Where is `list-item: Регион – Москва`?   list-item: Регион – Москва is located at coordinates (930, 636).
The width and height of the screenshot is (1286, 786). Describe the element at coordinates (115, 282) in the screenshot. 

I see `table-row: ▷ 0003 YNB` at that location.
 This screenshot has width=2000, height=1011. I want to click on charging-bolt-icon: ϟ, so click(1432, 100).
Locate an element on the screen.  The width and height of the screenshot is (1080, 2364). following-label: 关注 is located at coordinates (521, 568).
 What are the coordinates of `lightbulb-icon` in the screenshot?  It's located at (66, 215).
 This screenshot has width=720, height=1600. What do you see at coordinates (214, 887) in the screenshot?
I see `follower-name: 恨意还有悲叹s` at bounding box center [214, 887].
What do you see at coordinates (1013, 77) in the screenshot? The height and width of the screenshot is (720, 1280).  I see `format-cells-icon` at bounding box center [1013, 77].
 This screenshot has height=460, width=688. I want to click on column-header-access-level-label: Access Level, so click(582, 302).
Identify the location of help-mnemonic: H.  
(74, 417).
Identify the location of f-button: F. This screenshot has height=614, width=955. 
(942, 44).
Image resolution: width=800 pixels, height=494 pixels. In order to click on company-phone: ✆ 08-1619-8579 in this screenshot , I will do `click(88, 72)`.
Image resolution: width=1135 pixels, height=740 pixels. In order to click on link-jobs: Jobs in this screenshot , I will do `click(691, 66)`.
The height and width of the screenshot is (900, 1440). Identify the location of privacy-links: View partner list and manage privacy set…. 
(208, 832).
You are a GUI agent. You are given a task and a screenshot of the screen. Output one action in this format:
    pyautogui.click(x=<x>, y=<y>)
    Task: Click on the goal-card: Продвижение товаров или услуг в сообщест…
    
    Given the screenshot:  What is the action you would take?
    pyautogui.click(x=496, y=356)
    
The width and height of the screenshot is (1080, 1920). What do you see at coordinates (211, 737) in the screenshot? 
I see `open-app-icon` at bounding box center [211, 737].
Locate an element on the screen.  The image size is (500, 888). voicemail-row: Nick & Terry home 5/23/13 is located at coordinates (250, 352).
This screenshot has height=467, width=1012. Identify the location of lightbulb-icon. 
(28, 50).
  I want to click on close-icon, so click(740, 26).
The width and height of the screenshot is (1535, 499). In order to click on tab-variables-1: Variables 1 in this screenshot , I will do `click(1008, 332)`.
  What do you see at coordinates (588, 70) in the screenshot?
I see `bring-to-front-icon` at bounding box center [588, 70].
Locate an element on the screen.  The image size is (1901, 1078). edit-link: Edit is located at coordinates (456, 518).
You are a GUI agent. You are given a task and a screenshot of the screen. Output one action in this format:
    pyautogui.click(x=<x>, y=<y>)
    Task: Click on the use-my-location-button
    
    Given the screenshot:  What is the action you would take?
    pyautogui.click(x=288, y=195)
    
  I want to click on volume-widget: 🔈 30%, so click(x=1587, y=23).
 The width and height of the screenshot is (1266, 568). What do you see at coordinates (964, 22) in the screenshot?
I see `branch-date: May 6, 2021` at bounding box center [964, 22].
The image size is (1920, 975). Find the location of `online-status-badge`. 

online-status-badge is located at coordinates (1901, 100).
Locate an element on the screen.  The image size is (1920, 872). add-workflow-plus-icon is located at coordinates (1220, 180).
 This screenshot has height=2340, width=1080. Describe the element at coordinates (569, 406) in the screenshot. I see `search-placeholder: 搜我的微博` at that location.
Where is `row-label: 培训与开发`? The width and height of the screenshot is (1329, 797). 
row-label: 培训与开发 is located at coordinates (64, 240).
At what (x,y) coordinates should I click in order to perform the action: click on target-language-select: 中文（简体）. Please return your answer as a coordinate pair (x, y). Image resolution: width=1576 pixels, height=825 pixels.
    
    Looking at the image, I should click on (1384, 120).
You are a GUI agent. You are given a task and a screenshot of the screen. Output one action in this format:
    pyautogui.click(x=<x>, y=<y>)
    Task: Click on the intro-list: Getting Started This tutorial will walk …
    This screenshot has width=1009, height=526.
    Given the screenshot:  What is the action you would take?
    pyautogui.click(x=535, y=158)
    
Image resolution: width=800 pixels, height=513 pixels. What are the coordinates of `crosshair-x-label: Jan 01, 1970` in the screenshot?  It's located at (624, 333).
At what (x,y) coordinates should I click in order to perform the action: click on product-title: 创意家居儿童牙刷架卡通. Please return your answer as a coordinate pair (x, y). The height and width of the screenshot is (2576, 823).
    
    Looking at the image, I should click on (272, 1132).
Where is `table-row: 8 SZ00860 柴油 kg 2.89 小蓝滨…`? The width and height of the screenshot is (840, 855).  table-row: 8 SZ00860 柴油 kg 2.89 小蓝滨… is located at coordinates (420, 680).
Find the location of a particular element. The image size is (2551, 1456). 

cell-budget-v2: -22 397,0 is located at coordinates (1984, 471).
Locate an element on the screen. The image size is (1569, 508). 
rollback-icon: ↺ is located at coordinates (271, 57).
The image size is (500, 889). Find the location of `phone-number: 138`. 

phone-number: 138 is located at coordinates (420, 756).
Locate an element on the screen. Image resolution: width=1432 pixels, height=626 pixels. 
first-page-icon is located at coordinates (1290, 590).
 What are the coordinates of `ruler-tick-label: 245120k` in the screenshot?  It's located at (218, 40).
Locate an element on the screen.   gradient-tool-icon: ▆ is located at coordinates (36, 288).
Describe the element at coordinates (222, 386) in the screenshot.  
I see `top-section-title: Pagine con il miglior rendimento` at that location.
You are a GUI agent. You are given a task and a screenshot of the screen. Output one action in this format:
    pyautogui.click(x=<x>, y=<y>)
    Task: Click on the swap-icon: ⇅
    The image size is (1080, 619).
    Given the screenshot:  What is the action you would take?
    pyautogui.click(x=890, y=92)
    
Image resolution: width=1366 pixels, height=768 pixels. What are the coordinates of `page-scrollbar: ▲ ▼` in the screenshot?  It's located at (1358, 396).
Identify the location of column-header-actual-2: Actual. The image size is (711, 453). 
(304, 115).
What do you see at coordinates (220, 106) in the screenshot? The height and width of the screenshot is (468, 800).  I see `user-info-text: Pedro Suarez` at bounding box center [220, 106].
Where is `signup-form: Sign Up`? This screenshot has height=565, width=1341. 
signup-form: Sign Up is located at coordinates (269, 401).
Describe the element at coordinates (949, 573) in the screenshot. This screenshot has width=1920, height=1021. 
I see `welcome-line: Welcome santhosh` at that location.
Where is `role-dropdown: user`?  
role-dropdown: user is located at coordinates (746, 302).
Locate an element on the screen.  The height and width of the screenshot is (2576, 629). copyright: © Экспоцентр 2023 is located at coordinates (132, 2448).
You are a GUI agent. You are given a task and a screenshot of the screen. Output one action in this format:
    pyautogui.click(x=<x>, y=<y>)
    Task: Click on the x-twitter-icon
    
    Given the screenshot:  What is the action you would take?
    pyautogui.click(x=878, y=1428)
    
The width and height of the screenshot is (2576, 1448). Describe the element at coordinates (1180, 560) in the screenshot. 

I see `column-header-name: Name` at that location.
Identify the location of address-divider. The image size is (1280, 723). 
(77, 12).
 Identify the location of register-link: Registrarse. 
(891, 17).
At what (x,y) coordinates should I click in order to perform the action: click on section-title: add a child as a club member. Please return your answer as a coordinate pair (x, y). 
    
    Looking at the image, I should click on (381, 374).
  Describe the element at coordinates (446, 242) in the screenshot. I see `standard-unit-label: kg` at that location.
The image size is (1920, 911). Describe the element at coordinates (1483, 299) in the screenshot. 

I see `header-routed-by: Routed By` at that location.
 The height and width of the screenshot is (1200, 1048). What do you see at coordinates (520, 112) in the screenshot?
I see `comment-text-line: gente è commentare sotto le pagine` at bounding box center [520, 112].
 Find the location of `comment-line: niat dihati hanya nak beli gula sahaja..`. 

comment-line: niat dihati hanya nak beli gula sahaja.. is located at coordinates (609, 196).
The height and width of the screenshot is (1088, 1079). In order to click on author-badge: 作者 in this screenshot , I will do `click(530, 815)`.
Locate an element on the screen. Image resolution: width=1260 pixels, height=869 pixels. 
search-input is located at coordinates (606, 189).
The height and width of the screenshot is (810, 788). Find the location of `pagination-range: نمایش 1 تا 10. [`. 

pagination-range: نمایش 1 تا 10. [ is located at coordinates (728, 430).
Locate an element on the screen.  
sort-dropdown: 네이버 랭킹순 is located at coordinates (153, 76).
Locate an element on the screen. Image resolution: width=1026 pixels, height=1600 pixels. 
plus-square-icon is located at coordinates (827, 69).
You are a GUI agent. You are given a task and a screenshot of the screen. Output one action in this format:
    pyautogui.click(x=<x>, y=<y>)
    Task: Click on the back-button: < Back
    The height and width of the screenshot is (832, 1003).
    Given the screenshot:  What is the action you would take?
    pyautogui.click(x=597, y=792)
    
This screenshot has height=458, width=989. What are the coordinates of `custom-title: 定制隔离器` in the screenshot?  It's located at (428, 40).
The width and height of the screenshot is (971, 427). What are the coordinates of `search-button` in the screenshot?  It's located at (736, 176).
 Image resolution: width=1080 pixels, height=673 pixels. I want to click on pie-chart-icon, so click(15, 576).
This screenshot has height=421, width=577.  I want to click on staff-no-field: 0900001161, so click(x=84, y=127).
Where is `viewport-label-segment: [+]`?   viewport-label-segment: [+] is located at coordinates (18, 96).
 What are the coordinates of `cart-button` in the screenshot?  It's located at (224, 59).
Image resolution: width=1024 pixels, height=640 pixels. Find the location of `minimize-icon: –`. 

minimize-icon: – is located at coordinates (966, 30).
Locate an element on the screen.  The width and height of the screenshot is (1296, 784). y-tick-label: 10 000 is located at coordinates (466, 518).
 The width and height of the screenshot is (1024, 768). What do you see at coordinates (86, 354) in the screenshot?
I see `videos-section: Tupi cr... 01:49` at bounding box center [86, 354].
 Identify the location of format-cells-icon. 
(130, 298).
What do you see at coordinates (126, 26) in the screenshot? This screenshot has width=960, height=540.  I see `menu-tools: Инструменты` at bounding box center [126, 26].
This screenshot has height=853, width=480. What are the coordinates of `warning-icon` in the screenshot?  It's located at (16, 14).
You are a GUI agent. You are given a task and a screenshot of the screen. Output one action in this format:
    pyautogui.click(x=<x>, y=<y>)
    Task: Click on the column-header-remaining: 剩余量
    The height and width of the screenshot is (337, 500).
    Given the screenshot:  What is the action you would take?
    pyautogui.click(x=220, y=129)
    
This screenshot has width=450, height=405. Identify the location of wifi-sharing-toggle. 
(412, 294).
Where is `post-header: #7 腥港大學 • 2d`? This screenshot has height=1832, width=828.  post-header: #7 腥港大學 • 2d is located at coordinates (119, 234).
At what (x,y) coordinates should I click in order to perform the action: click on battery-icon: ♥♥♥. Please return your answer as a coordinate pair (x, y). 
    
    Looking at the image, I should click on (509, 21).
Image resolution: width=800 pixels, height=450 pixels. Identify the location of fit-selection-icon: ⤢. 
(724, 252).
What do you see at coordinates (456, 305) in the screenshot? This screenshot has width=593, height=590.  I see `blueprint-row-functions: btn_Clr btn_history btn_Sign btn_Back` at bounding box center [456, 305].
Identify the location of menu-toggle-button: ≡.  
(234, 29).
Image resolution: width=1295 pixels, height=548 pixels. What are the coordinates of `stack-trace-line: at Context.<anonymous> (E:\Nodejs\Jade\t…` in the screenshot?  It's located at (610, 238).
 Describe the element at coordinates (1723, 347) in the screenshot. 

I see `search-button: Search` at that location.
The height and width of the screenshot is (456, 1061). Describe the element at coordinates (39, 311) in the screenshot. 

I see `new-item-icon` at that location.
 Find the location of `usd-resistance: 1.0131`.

=======

Copy out the records from the line with "Describe the element at coordinates (222, 386)" to the line with "Image resolution: width=1366", keeping every line as it stands.

* [Written answer]:
Describe the element at coordinates (222, 386) in the screenshot.  
I see `top-section-title: Pagine con il miglior rendimento` at that location.
You are a GUI agent. You are given a task and a screenshot of the screen. Output one action in this format:
    pyautogui.click(x=<x>, y=<y>)
    Task: Click on the swap-icon: ⇅
    The image size is (1080, 619).
    Given the screenshot:  What is the action you would take?
    pyautogui.click(x=890, y=92)
    
Image resolution: width=1366 pixels, height=768 pixels. What are the coordinates of `page-scrollbar: ▲ ▼` in the screenshot?  It's located at (1358, 396).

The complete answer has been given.